**Problem to work on:** Your answer should consist of every line from the records that holds the string "computer".

**Data in this exercise:**
···

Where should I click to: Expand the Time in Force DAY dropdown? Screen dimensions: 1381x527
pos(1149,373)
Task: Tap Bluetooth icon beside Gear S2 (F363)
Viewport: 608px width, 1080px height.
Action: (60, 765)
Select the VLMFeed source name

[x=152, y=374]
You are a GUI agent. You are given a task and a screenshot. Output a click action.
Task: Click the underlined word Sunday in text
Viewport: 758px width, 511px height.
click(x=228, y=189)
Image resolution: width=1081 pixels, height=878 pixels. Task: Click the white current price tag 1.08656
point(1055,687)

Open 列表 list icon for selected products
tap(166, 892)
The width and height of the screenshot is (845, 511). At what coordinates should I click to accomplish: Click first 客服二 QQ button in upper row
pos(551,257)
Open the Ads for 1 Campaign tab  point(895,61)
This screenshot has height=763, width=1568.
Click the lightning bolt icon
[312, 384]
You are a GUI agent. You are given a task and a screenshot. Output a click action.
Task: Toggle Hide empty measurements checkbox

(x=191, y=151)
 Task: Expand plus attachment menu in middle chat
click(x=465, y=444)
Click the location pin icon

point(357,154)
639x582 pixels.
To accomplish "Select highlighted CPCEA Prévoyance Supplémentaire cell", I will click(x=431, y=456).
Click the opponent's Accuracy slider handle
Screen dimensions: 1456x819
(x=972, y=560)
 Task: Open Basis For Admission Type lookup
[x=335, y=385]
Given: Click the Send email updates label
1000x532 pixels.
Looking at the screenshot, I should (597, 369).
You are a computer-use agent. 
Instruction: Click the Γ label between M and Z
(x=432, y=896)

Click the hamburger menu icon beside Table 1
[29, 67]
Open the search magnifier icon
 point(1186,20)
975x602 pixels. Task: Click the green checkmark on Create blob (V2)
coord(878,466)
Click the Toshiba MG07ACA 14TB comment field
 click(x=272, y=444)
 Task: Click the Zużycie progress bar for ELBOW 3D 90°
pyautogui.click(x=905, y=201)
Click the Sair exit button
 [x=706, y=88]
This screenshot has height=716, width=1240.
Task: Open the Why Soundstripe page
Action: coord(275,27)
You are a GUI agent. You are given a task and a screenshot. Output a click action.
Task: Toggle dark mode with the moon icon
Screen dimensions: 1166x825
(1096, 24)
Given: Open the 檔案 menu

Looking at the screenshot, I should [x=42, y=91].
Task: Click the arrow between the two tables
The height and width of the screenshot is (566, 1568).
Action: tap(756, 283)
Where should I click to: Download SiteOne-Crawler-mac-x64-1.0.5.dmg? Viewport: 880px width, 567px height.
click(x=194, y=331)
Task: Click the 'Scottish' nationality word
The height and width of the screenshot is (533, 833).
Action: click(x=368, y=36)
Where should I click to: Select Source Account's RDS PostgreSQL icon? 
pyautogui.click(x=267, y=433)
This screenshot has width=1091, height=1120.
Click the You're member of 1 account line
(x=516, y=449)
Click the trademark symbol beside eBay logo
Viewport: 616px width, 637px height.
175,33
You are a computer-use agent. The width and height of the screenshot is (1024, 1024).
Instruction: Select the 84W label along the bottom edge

···

**Solution:**
You are a computer-use agent. 
You are a computer-use agent. The width and height of the screenshot is (1024, 1024).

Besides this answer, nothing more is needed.